ひらめき

ニカクの漢字

のどかな坂道

 オスの三毛猫のミイは、坂の途中にある古い家の軒先で暮らしていた。ふわふわの毛並みと、左耳の小さな黒い斑点が特徴の猫だ。


 そして、ミイにはひとつだけ、不思議な力があった。


 ——人間のひらめきを盗むことができる。


 とはいえ、悪さをするわけではない。誰かがふと何かを思いついた瞬間、そのひらめきが、まるで風に運ばれるようにミイの中へ流れ込んでくるのだ。

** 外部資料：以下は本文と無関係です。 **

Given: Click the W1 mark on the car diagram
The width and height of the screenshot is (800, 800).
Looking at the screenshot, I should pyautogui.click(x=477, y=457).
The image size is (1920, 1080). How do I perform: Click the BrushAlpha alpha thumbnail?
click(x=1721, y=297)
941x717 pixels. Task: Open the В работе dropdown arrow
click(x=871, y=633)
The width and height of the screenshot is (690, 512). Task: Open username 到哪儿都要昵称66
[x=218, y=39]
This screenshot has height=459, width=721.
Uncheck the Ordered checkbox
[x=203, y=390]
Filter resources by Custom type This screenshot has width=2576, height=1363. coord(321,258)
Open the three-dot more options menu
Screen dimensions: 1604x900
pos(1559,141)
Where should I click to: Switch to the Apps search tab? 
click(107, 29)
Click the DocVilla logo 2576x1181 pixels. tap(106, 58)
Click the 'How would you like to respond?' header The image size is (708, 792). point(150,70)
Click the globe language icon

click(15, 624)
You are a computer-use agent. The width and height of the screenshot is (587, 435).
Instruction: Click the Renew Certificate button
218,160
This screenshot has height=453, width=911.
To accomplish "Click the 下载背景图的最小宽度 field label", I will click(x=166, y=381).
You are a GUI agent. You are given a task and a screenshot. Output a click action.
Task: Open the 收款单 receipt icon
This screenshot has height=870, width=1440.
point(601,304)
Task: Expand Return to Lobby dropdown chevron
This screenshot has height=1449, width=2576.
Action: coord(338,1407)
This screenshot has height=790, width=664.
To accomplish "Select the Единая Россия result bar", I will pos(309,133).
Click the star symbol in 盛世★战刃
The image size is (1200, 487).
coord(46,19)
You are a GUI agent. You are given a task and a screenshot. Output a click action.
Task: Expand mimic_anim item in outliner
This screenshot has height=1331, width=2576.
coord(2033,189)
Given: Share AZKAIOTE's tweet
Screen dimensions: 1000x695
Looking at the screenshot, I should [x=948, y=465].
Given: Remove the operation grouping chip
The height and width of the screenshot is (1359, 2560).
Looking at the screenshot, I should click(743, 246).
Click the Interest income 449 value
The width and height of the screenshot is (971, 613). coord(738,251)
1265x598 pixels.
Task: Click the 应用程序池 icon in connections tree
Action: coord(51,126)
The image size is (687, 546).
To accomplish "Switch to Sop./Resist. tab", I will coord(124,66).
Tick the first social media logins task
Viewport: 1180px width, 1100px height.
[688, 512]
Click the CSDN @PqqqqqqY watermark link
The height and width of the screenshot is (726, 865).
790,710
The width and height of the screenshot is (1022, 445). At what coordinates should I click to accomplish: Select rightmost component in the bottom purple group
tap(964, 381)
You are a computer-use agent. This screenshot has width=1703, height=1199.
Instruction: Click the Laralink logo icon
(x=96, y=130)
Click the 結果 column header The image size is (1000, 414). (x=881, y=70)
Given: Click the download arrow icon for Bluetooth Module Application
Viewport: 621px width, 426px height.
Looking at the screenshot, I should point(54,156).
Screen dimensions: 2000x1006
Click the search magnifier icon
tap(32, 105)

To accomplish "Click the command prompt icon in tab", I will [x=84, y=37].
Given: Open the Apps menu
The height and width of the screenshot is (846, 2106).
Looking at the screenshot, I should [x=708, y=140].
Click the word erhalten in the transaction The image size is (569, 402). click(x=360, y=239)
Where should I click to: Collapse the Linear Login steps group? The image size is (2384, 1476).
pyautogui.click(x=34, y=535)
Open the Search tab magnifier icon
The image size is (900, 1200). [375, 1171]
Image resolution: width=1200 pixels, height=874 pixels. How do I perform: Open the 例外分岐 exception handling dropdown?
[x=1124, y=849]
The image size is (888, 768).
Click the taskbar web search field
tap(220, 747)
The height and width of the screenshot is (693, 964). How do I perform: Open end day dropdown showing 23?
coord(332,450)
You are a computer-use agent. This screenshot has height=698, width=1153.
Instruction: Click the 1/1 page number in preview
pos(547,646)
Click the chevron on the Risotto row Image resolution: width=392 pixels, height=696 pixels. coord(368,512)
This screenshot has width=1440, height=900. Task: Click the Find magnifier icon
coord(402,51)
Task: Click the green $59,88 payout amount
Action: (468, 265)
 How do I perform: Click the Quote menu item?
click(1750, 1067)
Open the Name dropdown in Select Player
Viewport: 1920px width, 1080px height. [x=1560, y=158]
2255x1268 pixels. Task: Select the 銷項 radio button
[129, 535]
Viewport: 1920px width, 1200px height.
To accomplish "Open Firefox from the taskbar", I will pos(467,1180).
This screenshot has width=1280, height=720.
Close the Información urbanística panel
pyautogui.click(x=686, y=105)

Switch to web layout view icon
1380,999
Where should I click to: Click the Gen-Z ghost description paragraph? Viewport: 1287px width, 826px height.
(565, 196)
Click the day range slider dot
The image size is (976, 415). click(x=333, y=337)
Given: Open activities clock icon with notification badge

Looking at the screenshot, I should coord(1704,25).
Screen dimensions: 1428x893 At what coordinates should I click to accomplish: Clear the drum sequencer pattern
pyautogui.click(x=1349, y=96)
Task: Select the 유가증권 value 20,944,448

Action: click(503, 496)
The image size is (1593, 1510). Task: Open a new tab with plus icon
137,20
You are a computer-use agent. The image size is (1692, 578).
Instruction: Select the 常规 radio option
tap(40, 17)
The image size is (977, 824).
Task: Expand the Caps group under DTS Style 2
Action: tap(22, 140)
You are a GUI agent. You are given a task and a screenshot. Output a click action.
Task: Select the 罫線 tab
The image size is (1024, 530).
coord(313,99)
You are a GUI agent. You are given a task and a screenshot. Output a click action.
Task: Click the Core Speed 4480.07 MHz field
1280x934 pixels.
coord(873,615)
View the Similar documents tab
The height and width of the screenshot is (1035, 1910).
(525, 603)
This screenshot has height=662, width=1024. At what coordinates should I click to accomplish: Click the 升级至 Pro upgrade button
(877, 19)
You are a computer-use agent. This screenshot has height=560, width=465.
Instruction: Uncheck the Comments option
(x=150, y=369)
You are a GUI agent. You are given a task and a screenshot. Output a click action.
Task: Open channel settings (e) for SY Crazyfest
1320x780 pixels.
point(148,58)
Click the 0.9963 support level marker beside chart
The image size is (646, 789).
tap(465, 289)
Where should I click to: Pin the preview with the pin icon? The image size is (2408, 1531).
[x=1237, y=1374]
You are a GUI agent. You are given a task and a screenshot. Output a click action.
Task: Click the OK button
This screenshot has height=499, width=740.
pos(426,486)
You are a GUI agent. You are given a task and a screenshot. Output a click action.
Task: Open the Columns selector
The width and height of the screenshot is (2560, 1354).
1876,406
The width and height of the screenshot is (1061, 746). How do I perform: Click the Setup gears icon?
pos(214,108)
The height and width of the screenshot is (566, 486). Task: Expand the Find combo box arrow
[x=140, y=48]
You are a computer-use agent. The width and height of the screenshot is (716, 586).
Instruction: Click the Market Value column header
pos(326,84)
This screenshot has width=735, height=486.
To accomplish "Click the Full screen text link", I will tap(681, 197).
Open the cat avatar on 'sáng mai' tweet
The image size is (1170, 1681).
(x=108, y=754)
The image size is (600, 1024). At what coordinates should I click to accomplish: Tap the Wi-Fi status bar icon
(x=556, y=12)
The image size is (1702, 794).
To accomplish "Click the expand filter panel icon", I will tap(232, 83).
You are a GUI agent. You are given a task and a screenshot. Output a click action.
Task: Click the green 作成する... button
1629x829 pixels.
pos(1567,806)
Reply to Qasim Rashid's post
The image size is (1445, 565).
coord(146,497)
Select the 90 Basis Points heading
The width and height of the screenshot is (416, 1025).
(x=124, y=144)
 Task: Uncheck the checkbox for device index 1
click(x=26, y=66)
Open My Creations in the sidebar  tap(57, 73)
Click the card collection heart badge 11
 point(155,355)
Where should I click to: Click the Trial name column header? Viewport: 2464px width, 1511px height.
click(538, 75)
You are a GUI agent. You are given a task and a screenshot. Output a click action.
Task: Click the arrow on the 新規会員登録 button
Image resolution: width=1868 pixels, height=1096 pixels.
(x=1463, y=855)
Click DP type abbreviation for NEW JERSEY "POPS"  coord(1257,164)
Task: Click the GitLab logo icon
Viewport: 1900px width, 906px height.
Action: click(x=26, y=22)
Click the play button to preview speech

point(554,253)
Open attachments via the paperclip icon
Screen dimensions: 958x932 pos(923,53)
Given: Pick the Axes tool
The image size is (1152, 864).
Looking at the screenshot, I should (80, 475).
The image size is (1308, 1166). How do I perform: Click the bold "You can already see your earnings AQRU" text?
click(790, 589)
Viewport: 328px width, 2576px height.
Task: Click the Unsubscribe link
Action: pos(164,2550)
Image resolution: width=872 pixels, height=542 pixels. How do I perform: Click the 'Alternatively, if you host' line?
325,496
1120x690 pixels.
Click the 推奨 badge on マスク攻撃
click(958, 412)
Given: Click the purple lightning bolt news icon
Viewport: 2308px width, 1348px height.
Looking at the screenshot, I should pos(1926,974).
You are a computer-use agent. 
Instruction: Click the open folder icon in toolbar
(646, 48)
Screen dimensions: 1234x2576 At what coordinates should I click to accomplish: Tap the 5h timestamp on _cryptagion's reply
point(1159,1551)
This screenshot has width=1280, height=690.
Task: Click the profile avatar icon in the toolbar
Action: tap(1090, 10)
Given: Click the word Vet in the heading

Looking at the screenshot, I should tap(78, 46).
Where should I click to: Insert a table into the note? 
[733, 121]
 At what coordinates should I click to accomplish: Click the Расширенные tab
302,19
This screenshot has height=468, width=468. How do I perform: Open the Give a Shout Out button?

 作曲家が新しいメロディを思いつけば、ミイの頭の中でも美しい旋律が響く。数学者が難問を解けば、その答えがふわりと心に浮かぶ。小説家が物語を紡げば、その情景がまぶたの裏に広がる。


 この力があるから、ミイはこの坂道が好きだった。


 坂の途中にある小さなカフェには、いつも考え事をしている人たちがいる。ノートに何かを書きつける者、スマホを睨みながら悩む者。漂うひらめきの気配を感じるたび、ミイはそっと近づき、それを味わうのだ。


 そんなある日。


 坂道の片隅に、一人の若い男が座り込んでいた。


 スケッチブックを開いてはいるものの、鉛筆はずっと止まったまま。苦しげな顔をしている。


 描けないんだろうな。


 ミイはそっと彼の足元に座り、じっと見上げた。


 「……描けないんだ。」


 男がぼそりと呟く。


 ミイはゆっくりとまぶたを閉じた。


 ——ひらめきを盗むだけでなく、分けてあげることはできるのだろうか?


 そう思いながら、そっと、今まで自分の中に蓄えてきた「ひらめき」の欠片を、男の足元に落としてみた。


 すると——


 男の目がぱっと見開いた。


 スケッチブックに鉛筆を走らせる。線が形を作り、やがて一匹の三毛猫が現れる。


 「……ああ、そうか。この坂道と、猫と、そして……この空気を描けばいいんだ!」


 男の顔に、ぱっと光が差したような笑顔が浮かぶ。



人間って単純だな、けどそこがいいんだろな。



 ミイは満足げに尻尾を揺らし、静かに坂を歩き出す。


 ひらめきを「盗む」ばかりではなく、それを「与える」ことができるのなら——。


 それはきっと、もっと素敵な力なのかもしれない。